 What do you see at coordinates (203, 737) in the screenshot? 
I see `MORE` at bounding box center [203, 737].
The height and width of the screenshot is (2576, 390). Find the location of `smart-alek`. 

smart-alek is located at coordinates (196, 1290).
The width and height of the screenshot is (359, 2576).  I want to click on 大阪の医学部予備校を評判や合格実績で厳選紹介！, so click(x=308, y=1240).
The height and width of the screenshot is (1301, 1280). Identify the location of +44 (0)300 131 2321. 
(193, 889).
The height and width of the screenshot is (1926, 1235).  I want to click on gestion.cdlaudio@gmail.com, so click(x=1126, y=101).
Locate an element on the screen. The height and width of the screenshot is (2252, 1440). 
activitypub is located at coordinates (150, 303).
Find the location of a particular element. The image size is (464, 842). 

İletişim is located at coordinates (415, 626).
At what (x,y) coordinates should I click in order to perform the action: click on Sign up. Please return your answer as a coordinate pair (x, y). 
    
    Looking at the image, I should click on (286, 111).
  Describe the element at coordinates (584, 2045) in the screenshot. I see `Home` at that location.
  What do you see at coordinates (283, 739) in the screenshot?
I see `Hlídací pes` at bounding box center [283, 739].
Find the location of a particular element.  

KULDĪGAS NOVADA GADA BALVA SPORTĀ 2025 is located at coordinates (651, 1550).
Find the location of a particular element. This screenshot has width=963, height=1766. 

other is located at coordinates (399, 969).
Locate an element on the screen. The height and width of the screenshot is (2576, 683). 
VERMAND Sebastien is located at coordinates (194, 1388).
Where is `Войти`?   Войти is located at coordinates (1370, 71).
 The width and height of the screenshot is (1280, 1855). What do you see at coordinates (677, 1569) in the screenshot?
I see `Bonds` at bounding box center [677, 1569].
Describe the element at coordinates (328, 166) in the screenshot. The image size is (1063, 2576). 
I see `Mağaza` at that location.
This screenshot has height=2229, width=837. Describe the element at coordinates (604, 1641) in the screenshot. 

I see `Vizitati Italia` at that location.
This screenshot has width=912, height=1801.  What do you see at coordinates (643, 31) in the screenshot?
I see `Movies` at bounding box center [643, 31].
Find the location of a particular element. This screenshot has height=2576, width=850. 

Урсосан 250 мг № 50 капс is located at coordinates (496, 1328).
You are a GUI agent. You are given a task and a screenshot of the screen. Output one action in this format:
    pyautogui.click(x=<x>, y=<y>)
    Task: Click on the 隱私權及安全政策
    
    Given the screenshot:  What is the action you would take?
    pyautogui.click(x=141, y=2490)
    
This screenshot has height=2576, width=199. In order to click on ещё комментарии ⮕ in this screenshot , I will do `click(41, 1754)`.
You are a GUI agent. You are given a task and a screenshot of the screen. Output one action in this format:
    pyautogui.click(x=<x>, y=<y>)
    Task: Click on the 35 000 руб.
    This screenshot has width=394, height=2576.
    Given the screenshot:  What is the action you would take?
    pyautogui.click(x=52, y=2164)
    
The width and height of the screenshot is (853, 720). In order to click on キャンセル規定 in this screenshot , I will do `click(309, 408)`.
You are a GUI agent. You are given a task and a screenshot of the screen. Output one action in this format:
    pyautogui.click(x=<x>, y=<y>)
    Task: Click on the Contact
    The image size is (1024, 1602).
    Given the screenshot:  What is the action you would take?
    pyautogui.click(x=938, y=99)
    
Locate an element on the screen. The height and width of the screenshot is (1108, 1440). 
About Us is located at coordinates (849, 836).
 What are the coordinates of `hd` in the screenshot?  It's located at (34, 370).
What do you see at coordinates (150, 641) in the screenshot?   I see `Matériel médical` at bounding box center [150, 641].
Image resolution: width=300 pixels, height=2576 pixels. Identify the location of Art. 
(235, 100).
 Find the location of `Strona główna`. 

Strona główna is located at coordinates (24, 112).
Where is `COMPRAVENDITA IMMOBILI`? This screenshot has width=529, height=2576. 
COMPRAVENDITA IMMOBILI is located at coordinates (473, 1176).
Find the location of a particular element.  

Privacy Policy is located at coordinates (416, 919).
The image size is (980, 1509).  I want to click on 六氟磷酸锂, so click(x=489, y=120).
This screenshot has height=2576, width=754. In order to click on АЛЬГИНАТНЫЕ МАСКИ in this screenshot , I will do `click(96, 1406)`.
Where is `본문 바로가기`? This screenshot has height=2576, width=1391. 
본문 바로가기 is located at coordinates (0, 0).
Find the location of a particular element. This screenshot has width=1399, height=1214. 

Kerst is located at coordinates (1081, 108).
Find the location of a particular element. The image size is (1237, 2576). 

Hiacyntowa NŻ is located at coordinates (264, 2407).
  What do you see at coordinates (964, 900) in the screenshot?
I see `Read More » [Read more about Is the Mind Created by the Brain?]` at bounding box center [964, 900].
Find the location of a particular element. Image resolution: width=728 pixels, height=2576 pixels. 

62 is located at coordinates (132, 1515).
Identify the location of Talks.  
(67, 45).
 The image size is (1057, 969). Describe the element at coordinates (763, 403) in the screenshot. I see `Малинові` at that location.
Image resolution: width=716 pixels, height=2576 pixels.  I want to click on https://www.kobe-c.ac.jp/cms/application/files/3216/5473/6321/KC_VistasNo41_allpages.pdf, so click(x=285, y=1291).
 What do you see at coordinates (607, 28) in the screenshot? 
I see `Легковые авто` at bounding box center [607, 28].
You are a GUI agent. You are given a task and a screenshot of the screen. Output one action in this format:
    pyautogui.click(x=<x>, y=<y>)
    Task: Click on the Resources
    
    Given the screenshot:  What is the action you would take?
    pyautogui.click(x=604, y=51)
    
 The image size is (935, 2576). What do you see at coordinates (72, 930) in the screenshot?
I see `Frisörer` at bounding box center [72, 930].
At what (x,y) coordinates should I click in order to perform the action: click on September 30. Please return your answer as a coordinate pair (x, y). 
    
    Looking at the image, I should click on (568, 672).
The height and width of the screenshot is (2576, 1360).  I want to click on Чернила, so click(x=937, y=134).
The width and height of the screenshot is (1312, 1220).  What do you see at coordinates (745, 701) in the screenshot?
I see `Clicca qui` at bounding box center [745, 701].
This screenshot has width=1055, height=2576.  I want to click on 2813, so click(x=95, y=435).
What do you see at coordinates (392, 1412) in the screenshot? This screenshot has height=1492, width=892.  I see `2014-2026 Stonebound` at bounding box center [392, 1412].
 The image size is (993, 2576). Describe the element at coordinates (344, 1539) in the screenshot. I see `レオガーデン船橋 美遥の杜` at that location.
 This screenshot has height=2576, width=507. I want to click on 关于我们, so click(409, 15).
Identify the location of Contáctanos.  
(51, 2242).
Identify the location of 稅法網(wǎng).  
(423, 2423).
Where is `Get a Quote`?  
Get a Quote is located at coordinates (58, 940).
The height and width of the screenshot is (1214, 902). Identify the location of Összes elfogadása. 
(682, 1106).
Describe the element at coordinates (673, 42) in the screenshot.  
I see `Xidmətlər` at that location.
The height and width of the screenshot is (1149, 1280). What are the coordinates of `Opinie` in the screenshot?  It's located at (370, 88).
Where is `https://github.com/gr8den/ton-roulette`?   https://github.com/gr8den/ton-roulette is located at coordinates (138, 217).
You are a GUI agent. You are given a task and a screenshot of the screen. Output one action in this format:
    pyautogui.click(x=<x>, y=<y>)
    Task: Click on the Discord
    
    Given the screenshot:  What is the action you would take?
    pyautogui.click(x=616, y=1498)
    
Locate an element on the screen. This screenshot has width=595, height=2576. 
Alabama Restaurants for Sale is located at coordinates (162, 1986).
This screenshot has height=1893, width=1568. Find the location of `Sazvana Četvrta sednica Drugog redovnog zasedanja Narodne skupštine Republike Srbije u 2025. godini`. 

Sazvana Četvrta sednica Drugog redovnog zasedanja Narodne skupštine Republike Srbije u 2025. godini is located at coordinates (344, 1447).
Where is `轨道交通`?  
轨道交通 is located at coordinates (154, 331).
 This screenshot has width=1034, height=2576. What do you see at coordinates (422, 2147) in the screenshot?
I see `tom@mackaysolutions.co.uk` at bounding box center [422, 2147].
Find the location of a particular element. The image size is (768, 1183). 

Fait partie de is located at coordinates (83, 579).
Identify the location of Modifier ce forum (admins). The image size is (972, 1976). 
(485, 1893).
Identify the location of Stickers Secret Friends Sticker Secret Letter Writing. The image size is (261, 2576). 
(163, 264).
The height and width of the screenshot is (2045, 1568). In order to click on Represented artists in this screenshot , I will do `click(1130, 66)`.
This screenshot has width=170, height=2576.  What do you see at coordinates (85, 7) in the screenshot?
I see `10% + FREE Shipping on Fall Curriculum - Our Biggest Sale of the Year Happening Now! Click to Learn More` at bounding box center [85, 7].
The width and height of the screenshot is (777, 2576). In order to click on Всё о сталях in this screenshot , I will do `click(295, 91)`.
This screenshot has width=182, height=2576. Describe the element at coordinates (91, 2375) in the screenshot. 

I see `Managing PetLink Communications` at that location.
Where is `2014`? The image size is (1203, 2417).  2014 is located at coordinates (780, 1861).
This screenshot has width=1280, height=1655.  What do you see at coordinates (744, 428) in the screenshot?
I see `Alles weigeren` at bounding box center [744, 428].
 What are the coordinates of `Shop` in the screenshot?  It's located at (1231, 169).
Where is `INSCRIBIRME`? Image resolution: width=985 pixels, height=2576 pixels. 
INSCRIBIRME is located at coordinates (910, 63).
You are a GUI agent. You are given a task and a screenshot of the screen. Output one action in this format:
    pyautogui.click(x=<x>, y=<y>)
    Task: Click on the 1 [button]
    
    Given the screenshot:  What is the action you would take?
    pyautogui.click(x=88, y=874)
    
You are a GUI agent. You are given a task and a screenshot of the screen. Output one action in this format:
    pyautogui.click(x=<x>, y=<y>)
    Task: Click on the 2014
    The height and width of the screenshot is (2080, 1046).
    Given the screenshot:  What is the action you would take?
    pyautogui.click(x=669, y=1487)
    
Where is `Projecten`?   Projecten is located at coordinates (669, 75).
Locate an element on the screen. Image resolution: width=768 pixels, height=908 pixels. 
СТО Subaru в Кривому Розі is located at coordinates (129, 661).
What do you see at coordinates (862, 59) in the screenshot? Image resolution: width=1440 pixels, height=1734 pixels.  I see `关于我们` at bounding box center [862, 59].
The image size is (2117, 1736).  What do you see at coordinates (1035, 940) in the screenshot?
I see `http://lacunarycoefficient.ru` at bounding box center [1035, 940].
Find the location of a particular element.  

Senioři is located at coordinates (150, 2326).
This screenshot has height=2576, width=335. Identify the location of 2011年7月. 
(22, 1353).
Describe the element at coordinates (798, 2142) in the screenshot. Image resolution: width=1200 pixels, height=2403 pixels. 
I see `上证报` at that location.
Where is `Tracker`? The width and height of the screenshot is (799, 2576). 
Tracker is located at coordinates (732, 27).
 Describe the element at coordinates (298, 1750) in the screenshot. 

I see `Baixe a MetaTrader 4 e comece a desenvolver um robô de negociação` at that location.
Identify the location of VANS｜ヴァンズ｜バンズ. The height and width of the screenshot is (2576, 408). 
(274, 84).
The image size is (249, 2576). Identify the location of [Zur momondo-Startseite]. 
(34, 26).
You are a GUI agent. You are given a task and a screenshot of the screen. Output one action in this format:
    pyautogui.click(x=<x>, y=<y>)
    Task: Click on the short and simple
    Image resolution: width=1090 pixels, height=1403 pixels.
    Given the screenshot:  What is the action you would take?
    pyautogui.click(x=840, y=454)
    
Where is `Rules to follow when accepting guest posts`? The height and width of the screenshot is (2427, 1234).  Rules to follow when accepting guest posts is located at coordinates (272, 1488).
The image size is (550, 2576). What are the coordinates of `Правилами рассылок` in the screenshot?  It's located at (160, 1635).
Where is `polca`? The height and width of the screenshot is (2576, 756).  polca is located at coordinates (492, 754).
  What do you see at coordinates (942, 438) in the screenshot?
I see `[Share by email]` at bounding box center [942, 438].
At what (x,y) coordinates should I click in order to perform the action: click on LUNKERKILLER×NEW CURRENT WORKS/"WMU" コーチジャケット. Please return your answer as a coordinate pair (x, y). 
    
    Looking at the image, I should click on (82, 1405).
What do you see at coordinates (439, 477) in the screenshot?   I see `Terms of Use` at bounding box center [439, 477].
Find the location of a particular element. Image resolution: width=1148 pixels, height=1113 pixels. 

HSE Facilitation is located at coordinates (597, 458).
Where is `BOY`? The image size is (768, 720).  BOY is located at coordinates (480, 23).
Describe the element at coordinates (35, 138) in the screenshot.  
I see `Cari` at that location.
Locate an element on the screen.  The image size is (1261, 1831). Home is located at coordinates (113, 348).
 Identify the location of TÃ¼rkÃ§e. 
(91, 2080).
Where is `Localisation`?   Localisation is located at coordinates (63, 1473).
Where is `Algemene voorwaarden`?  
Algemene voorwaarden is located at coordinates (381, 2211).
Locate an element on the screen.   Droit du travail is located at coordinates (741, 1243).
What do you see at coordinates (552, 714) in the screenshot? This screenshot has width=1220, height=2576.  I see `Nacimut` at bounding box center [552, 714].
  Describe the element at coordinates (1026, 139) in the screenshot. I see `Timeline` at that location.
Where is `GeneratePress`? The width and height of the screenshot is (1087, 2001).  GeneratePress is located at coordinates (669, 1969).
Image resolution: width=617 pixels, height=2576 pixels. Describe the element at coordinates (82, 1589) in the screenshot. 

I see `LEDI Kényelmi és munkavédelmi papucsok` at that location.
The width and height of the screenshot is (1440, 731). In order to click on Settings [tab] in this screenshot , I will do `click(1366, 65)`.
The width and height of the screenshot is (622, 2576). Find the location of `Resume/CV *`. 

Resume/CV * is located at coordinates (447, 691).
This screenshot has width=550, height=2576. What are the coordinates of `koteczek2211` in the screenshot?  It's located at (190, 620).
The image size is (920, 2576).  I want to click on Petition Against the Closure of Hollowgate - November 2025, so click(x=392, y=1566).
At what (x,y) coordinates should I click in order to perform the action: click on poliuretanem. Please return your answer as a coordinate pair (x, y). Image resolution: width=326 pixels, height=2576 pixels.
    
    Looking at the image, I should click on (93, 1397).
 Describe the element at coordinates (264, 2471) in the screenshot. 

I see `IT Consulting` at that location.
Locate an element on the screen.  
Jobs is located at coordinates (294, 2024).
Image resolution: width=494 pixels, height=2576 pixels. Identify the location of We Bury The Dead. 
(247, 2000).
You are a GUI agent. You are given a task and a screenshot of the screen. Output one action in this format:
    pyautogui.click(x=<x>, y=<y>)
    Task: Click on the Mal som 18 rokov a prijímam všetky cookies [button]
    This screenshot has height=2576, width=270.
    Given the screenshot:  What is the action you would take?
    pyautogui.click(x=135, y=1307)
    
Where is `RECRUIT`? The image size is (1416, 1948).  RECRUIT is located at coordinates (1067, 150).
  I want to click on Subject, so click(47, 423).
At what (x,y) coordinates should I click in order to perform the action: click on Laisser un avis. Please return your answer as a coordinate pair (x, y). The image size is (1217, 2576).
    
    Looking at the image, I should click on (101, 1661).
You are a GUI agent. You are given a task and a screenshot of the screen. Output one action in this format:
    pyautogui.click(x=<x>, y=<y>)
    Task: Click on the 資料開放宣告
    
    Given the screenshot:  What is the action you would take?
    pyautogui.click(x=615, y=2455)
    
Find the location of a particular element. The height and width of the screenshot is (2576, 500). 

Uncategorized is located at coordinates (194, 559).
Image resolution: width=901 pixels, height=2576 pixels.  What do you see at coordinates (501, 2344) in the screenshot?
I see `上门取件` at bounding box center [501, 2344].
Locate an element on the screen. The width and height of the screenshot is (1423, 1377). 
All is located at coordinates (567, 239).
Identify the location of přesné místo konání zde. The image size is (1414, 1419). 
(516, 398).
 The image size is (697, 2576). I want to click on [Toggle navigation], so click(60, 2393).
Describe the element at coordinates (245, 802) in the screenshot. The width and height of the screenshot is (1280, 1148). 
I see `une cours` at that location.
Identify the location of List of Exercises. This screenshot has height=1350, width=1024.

EXERCISE PROMPT:
Rewrite the stretch of the data from the line containing "coordinates (113, 348)." through the line containing "The width and height of the screenshot is (1440, 731).", substituting "Find an element on the page" for "Locate an element on the screen" and leaving everything else untouched.

ANSWER IN FULL:
Find an element on the page.  The image size is (1261, 1831). Home is located at coordinates (113, 348).
 Identify the location of TÃ¼rkÃ§e. 
(91, 2080).
Where is `Localisation`?   Localisation is located at coordinates (63, 1473).
Where is `Algemene voorwaarden`?  
Algemene voorwaarden is located at coordinates (381, 2211).
Find an element on the page.   Droit du travail is located at coordinates (741, 1243).
What do you see at coordinates (552, 714) in the screenshot? This screenshot has width=1220, height=2576.  I see `Nacimut` at bounding box center [552, 714].
  Describe the element at coordinates (1026, 139) in the screenshot. I see `Timeline` at that location.
Where is `GeneratePress`? The width and height of the screenshot is (1087, 2001).  GeneratePress is located at coordinates (669, 1969).
Image resolution: width=617 pixels, height=2576 pixels. Describe the element at coordinates (82, 1589) in the screenshot. 

I see `LEDI Kényelmi és munkavédelmi papucsok` at that location.
The width and height of the screenshot is (1440, 731). In order to click on Settings [tab] in this screenshot , I will do `click(1366, 65)`.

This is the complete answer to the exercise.